Goal of the exercise
How many lines below contain the string "Identify"? Case counts, so give only the number.

Working data
_____
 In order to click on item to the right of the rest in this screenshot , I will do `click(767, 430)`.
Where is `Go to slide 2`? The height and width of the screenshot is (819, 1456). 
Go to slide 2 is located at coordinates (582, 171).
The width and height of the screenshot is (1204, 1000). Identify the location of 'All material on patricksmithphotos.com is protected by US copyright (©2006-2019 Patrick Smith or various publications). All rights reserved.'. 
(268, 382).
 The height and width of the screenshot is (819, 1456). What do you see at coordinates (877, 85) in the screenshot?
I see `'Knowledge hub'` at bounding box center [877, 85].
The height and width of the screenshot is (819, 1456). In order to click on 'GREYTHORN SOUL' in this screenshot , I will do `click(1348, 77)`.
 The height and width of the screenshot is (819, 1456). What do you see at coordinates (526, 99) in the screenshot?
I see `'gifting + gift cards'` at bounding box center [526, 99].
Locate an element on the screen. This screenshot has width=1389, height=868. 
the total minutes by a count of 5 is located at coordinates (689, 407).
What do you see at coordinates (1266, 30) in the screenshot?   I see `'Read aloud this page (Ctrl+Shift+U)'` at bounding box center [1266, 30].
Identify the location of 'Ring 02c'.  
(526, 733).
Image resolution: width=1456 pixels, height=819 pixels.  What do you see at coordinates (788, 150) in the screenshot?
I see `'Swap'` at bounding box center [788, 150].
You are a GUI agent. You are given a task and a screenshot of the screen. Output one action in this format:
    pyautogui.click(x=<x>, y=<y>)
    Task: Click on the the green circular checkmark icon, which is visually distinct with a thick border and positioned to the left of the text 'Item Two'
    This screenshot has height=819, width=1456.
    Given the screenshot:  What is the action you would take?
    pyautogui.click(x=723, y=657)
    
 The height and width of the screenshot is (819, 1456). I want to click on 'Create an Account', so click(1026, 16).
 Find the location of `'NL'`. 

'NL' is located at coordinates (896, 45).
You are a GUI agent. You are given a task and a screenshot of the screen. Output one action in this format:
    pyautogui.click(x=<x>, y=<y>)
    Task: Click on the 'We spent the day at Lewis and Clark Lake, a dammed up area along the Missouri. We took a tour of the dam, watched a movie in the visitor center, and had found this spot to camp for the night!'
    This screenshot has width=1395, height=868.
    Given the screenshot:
_____
Task answer
2